GOAL OF THE EXERCISE:
Please write out the lines below exactly, starting with the line that contains "This screenshot has" and going on through the end of the items. Leave the pictures out of your answer.

(Items stored from a collection)
● ● ●

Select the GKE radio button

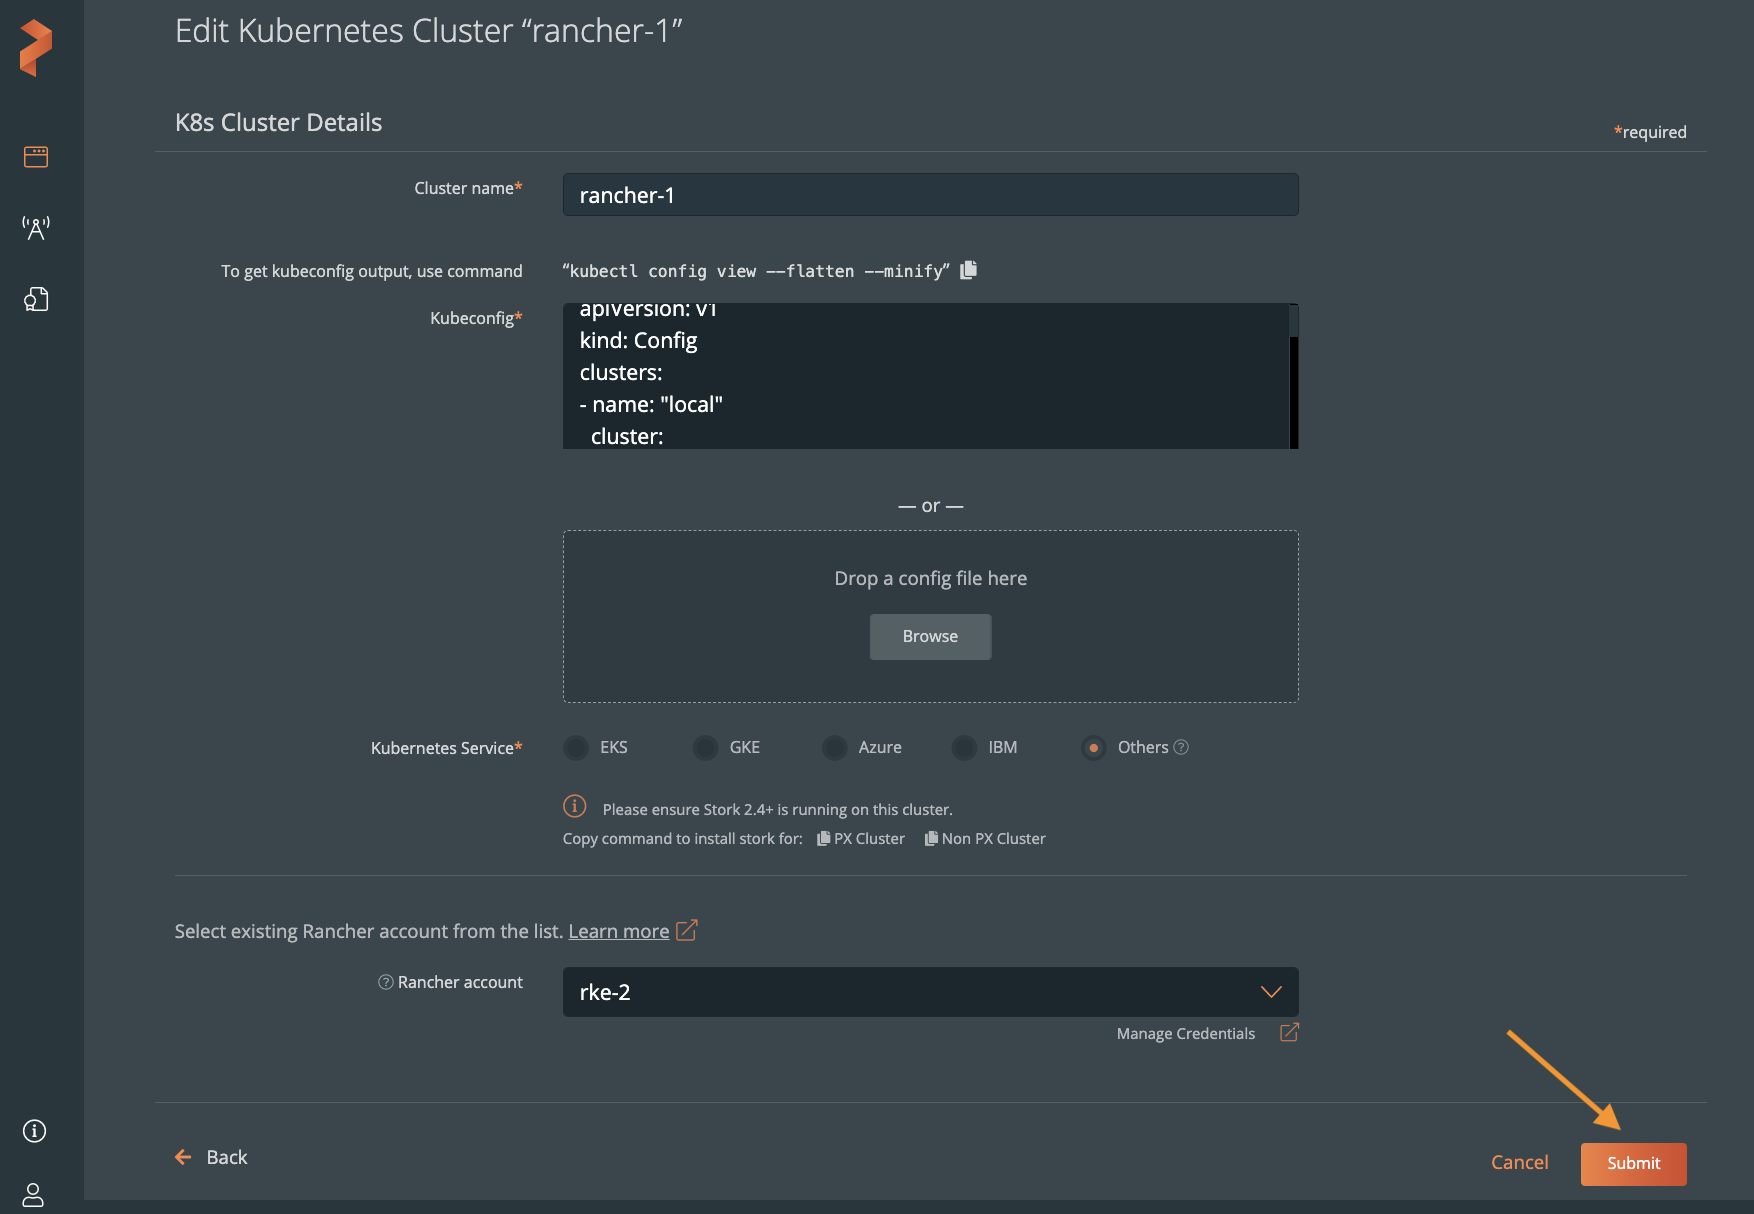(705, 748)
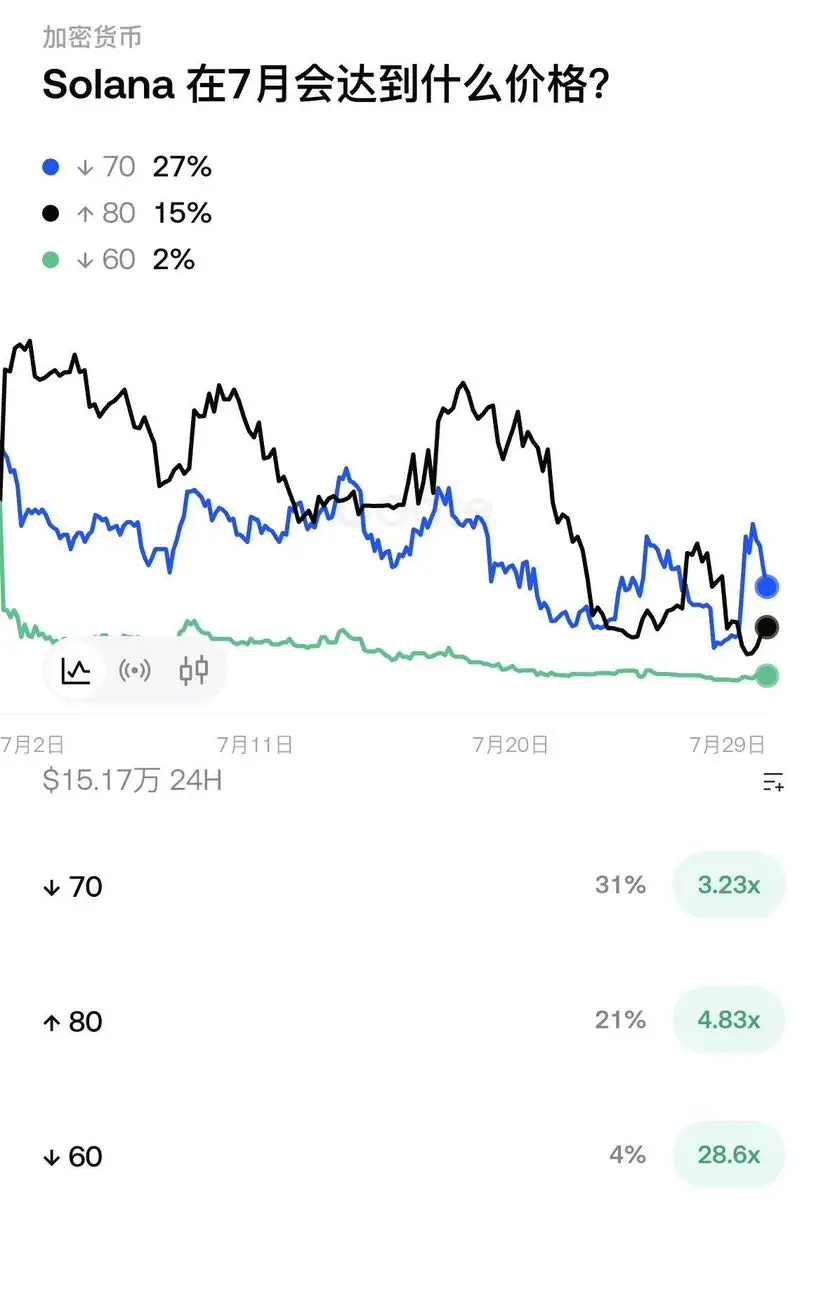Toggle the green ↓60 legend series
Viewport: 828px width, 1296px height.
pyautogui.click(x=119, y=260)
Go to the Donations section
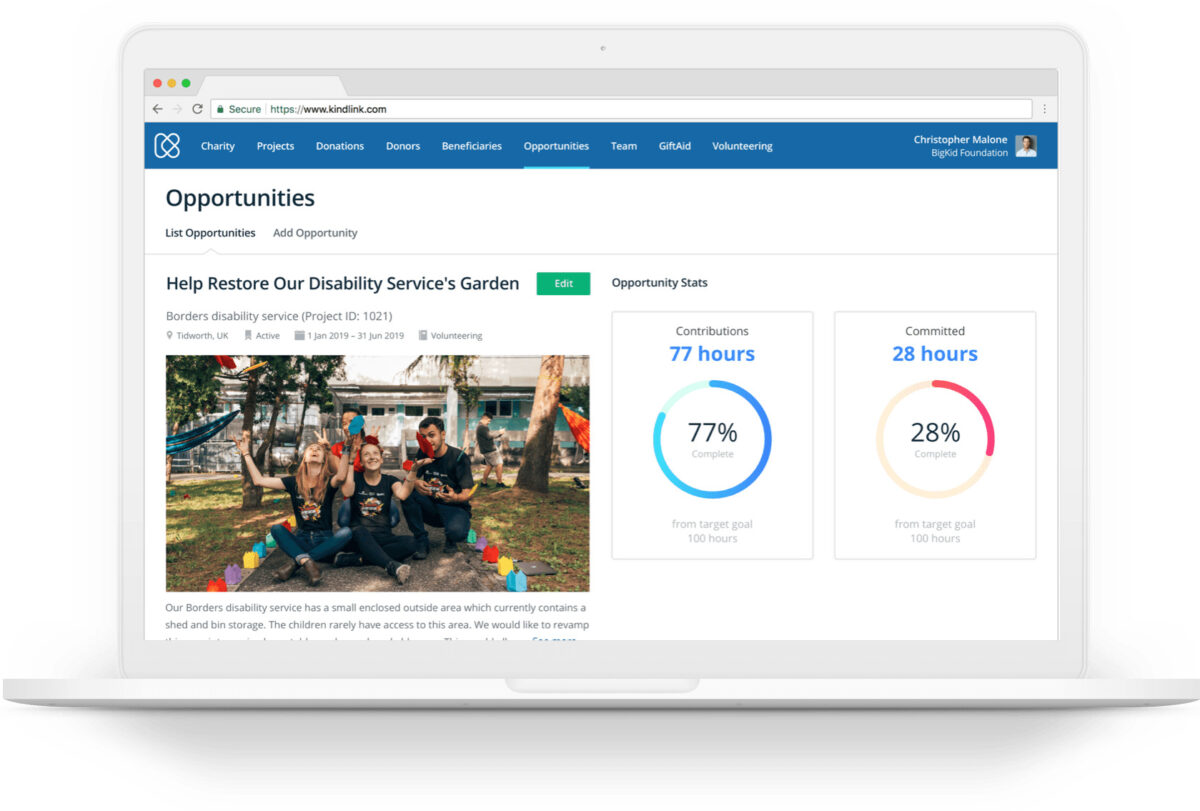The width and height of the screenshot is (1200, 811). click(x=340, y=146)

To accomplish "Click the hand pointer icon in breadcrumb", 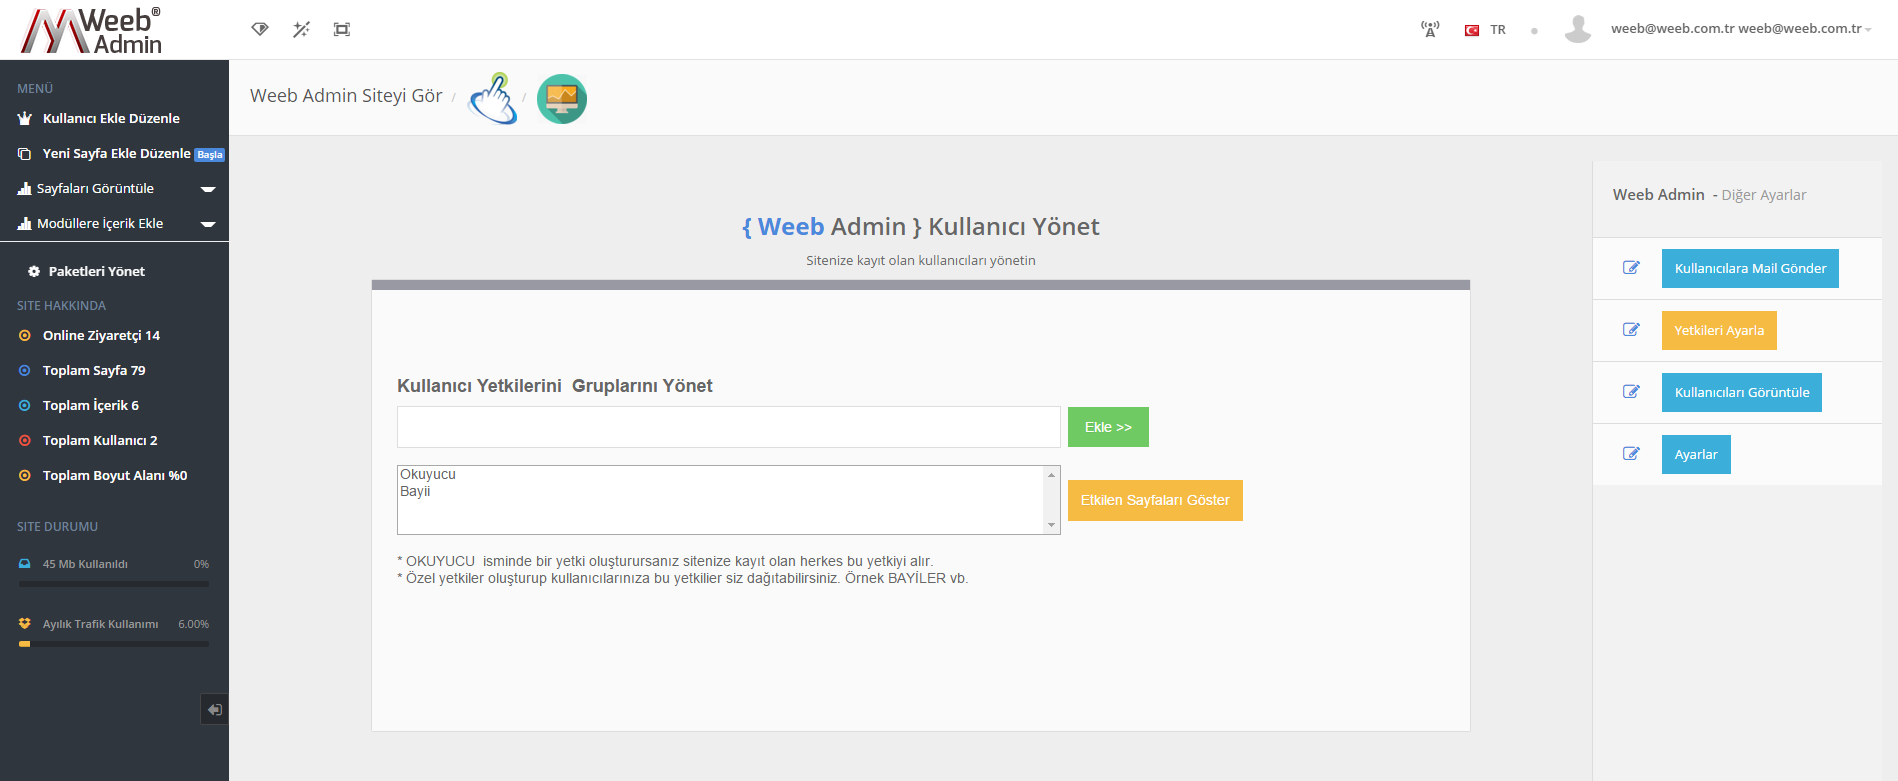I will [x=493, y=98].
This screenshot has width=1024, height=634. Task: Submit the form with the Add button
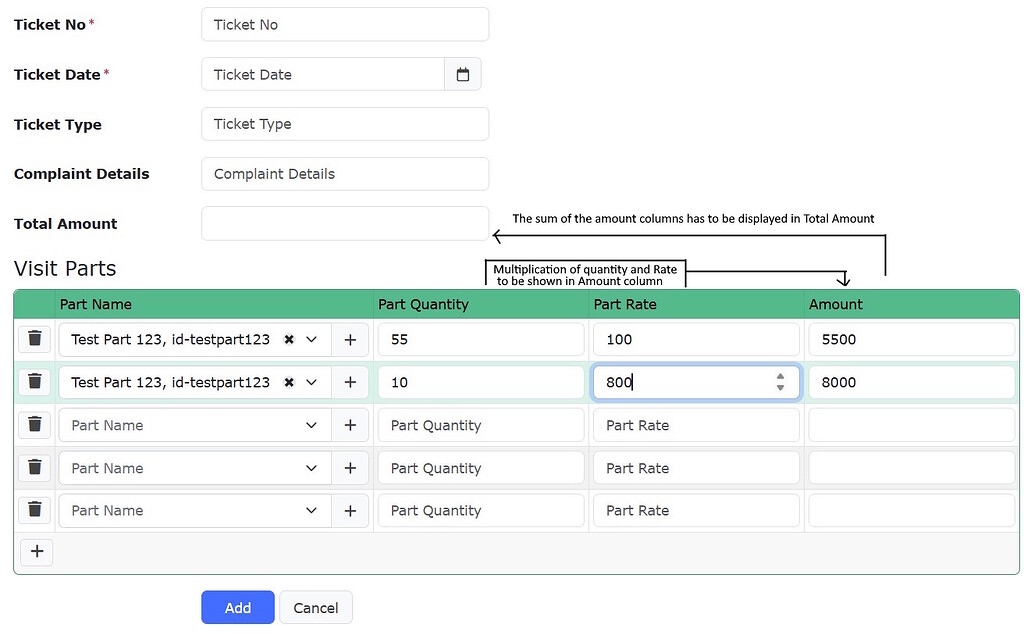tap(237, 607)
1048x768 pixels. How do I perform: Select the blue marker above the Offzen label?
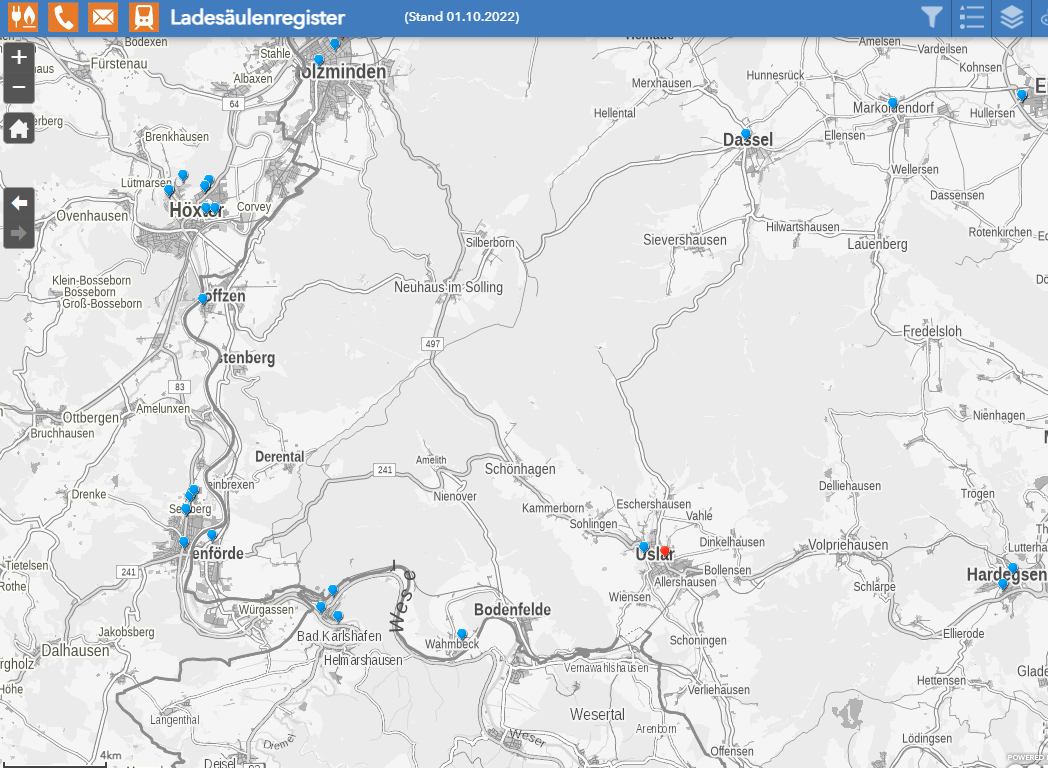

● ● ●

CORRECT RESPONSE:
This screenshot has width=1024, height=634. Task: Submit the form with the Add button
tap(237, 607)
1048x768 pixels. How do I perform: Select the blue marker above the Offzen label?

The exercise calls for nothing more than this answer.